Key Investment Considerations Relating to Much Anticipated CAR-T Product Launches By Kite and Novartis Later This Year

Investment Conclusions:

  • Cryoport: My recommended best way to invest in CAR-T launches (CYRX, Buy, $3.60)
  • Kite Pharma: Seems priced for perfection (KITE, Underperform, $76.00)
  • Novartis: Too big of a company to make an impact (NVS, No Opinion, $80.00)
  • Be aware that June 14 could be a very important date. Novartis will present meaningful data on CTL-019 in r/r DLBCL for the first time at a major medical conference allowing investors to compare CTL-019 data in r/r DLBCL to Axi-Cel’s already released data.

Investment Overview

Much Anticipated Launches of CAR-T Products Probable by 4Q, 2017

There is great excitement about the pending launches later this year of the CAR-T products: Novartis’s CTL-019 (tisagenlecleucel-T) and Kite’s Axi-Cel (axicabtagene ciloleucel). From an investment standpoint, attention has centered on Kite as evidenced by its $4.3 billion market capitalization.
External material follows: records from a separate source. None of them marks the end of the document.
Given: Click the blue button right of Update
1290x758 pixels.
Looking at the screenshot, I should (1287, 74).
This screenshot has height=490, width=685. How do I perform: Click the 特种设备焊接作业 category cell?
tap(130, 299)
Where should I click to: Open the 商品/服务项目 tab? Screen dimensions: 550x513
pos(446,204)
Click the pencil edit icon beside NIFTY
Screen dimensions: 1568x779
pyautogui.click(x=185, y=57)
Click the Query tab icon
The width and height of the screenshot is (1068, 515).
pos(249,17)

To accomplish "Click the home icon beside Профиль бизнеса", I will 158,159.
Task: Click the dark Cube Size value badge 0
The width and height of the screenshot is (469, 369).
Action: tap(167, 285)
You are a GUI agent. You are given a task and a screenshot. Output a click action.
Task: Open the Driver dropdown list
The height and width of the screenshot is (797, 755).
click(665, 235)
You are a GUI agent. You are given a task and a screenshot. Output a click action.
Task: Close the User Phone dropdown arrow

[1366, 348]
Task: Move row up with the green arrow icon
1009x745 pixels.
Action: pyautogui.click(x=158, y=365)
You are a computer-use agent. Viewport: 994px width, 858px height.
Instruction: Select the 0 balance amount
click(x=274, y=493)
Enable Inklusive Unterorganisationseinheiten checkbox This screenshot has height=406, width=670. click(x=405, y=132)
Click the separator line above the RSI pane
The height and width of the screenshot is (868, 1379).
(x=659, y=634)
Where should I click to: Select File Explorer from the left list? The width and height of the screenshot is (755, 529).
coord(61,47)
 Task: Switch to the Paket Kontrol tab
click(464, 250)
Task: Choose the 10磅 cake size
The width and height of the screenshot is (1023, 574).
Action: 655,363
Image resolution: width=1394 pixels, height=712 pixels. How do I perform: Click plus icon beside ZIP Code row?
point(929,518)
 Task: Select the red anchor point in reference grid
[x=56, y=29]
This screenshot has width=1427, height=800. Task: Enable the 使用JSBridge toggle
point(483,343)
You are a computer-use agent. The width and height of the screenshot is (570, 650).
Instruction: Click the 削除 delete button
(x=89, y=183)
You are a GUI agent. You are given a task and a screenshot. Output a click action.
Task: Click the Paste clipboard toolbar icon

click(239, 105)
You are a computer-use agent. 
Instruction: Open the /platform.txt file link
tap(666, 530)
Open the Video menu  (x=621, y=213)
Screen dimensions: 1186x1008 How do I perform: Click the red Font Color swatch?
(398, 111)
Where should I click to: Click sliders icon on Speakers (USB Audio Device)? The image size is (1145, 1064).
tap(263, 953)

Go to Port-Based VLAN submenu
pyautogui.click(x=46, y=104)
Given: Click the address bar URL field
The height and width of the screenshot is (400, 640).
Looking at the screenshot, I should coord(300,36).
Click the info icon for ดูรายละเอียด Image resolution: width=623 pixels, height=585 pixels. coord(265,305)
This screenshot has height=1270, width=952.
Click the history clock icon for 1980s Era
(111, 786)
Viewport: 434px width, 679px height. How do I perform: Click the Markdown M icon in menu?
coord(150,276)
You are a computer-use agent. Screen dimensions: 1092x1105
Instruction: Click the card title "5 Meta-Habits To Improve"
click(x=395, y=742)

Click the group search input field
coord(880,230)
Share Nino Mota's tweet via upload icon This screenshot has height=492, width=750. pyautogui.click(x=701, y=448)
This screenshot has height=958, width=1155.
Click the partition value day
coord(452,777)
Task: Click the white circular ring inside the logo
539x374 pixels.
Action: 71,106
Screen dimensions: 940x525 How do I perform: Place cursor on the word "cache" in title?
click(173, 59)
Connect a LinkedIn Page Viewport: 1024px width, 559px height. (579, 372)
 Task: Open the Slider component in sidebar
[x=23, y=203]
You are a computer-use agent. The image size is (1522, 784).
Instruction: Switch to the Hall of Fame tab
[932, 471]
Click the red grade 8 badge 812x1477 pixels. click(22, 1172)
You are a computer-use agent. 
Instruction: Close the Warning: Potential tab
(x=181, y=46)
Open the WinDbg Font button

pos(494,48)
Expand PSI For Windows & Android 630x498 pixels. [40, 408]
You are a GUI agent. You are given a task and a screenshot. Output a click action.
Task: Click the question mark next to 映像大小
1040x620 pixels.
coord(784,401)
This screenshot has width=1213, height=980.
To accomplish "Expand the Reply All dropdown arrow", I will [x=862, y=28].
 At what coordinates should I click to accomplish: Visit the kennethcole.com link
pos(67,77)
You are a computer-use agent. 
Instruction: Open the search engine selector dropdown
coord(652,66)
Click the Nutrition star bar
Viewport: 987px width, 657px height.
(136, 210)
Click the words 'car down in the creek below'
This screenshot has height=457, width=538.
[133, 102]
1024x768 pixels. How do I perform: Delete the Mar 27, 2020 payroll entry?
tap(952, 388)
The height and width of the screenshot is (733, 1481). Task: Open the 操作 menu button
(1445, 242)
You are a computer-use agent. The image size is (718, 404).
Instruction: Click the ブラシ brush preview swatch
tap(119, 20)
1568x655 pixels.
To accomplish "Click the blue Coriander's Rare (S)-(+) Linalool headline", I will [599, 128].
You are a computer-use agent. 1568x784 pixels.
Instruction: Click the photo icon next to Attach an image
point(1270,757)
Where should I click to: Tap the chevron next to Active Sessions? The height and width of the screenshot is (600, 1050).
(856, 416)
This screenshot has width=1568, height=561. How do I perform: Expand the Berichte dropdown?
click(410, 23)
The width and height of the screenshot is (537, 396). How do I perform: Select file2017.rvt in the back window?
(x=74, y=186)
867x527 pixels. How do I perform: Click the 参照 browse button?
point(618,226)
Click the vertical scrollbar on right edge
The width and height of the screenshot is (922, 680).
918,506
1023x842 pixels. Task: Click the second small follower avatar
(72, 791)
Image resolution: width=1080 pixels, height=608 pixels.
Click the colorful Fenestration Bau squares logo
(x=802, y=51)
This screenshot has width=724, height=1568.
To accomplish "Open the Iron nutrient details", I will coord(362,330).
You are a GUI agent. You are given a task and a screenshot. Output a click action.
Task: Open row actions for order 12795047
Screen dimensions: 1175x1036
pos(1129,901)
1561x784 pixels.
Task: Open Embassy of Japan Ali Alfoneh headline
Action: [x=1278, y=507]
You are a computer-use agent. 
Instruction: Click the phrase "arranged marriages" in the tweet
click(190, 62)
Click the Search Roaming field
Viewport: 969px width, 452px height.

Novartis has not much benefitted as the consensus view is that it is such a large company that even in the event that  CTL-019 achieves several hundreds of millions of dollars in sales, it would only modestly increase sales and profit growth,

While I think that Axi-Cel will be a successful product, for reasons that I articulated in my report of April 27, 2017, I am cautious on Kite as it seems to be priced for perfection. One of my concerns about Kite is that its advocates seem to be ignoring the fact that Novartis and Kite will be launching a comparable product at about the same time so that they are going split the market. At this time, there is insufficient information to make a reasonable estimate on the split, but my guess is that it will be 60/40 or 50/50. In listening to analysts who cover Kite, they just don’t seem to take this into account. Indeed. Kite management also seems to be downplaying this by repeatedly stating that they will have significant first mover advantage in the market that will lead to a commanding the major market share. I think that this aggressive expectation is priced into the stock and is a basis for my concern about Kite’s valuation.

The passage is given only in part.